KUTIPAN TEKS ->

Sebagian yang lainnya berpendapat bahwa Imam Zainal Abidin as. kembali lagi ke Karbala empat puluh hari setelah Asyura,[4] atau di hari lain selain hari itu, kemudian menguburkan kepala Imam Husain as. di dekat makam jasad beliau.[5]

Apakah kepala dan jasad beliau benar-benar menyatu kembali seperti semula ataukah hanya dimakamkan berdekatan dengan badan beliau, mengenai masalah ini tidak ada penjelasan yang detil. Sayid Ibnu Thawus juga mencegah kita untuk mencari tahu akan hal itu.[6]

Sebagian kelompok yang lain mengatakan bahwa saat Yazid memerintah, kepala suci Imam Husain as. setelah dipisahkan dari jasadnya digantungkan di pintu gerbang Damaskus selama tiga hari. Setelah itu kepala beliau diturunkan dan disimpan dalam peti penyimpan harta milik pemerintah dan kepala suci tersebut tetap di situ sampai zaman pemerintahan Sulaiman bin Abdul Malik. Kemudian pada suatu hari Sulaiman bin Abdul Malik mengeluarkannya dari situ lalu mengkafaninya dan menguburkannya di pemakaman Muslimin Damaskus. Setelah itu, pada masa pemerintahan Umar bin Abdul Aziz (99-101 H.) kepala beliau dikeluarkan dari kuburnya dan tidak diketahui apa yang telah dilakukan terhadapnya waktu itu. Tapi jika kita teringat bahwa Umar bin Abdul Aziz terkenal sebagai orang yang dikenal umum sebagai pemimpin yang menjalankan syariat secara baik, maka kemungkinan kepala beliau dipindahkan ke Karbala dan dimakamkan di sana.[7]

Perlu kita ketahui bersama bahwa beberapa ulama Ahlu Sunah seperti Syabrawi, Syablanji dan Ibnu Huwaizi kurang lebih juga mempercayai bahwa kepala suci beliau dimakamkan di Karbala.[8]

 
Di Najaf Al Asyraf di sisi makam Imam Ali as.

DAFTAR TUGAS ->
1. Salin kata demi kata bagian kutipan tentang makam kepala Imam Husain as., mulai dari "Perlu kita ketahui" dan berakhir pada "Imam Ali as.".
2. Terjemahkan ke dalam bahasa Inggris kalimat dari kutipan tentang makam kepala Imam Husain as. ini: "Setelah itu kepala beliau diturunkan dan disimpan dalam peti penyimpan harta milik pemerintah dan kepala suci tersebut tetap di situ sampai zaman pemerintahan Sulaiman bin Abdul Malik."
Daftar di bawah ini sama sekali tidak berperan di sini.

DATA LATIHAN ->

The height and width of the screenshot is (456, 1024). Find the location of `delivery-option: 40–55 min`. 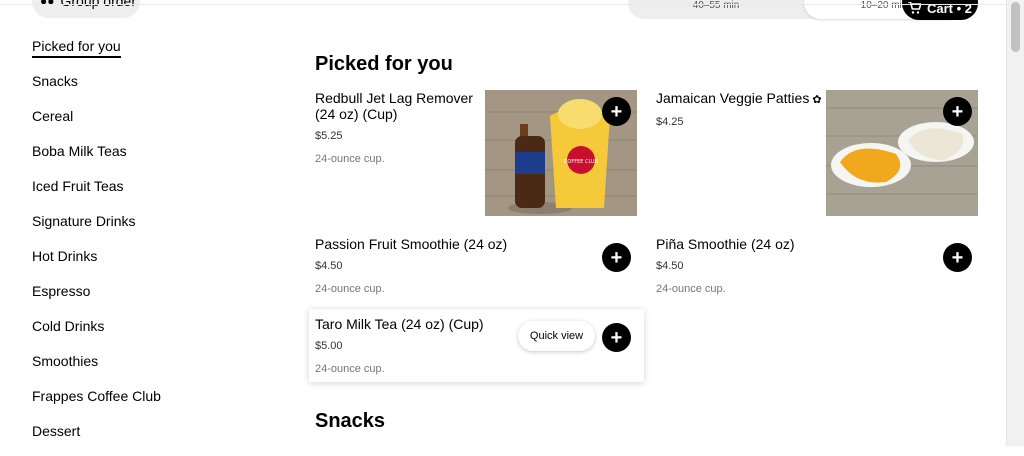

delivery-option: 40–55 min is located at coordinates (716, 10).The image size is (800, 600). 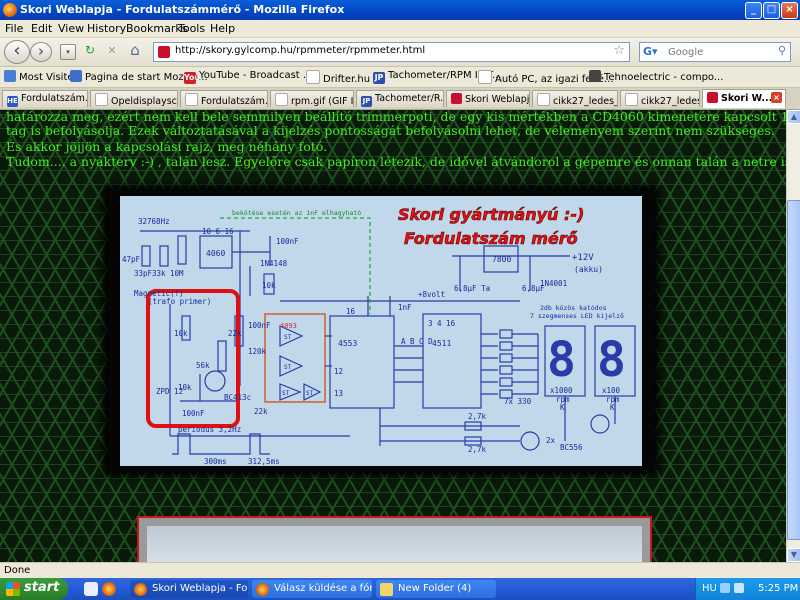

HASIL TIAP TUGAS ->
1.
Perlu kita ketahui bersama bahwa beberapa ulama Ahlu Sunah seperti Syabrawi, Syablanji dan Ibnu Huwaizi kurang lebih juga mempercayai bahwa kepala suci beliau dimakamkan di Karbala.[8]

 
Di Najaf Al Asyraf di sisi makam Imam Ali as.

2. After that, his head was taken down and kept in a chest holding the government's treasury, and the sacred head remained there until the reign of Sulaiman bin Abdul Malik.